Cue suddenly remembering that I have always wanted to spatchcock a bird and grill it like Nigella Lawson in her book, Forever Summer. I’ve had that book for years, and truly always dreamed of getting to cut a bird down the middle and throwing it on the grill. According to her it only takes about 35 minutes or so to cook an entire chicken that way, which was the detail that sealed the deal for me. I figured we would try it (Brandon is in charge of the grill), and then just order pizza when the bird was raw, the coals were cold, and we were angry with each other. Only it didn’t happen that way. The chicken really did cook fast – 40 or so minutes, which was not enough time to get mad at each other despite the heat – and it tasted amazing. And the potato salad I put together from odds and ends in the fridge was pretty great too!
Nigella suggests marinating the chicken for 24 hours or however long you have. I had about 4 hours when I finally started it. So I cut the bird up the back with an enormous bread knife (it was the only one clean and sharp enough at this point). It was pretty gruesome and turned my stomach somewhat – not a great start to the project. I stuffed it and the marinade I concocted into a gallon ziploc bag and left it in the fridge until the grill was hot. I did feel accomplished seeing the chicken soaking up the marinade in the no nonsense bag – it reminded me of the big walk in coolers in my restaurant days, organized and prepared by chefs and cooks who knew what they were doing!
While the marinade worked and Margot scattered an entire deck of trivial pursuit cards on the dining room floor, I made the vinaigrette for the potato, goat cheese, and herb salad. Potato salads can be good, but are often majorly disappointing and flavorless. Even though it looks fairly bland this one is really yummy with lots of flavor. I like my potatoes definitely done (a.k.a. a little smooshy).
Anyway, dinner was good.
Marinade for Chicken adapted from Joy of Cooking:
½ cup cider vinegar
¼ cup balsamic vinegar
¼ cup olive oil
2 teaspoons salt
3 garlic cloves, chopped
2 teaspoons soy sauce
¼ teaspoon pepper
Couple Handfuls: basil, oregano
Splash of white wine vinegar
Splash of Red Hot
Mix together, right in the container you are going to use to marinate. Add meat, marinate.

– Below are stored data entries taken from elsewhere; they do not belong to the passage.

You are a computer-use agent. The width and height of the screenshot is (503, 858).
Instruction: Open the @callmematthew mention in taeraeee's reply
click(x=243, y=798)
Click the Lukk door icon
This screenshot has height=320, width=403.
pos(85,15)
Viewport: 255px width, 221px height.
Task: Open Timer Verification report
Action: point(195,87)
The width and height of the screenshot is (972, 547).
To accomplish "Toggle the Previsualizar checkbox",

Potato, Goat Cheese, and Herb Salad adapted from Food and Wine
2 lbs Potatoes (I used golden potatoes)
¼ cup olive oil
¼ cup red wine vinegar
½ teaspoon salt
¼ teaspoon pepper
2-3 ounces goat cheese (or as much as you want because it’s delish.)
1 garlic clove minced
2 Tablespoons oregano (fresh)
1 cup basil (fresh)
Boil potatoes until they are tender. Mine went around 30 minutes. Mix together oil, vinegar, salt, pepper, and garlic. Cut up potatoes when cool enough to handle, and add them to the viniagarette. When ready to serve mix in the cheese and herbs.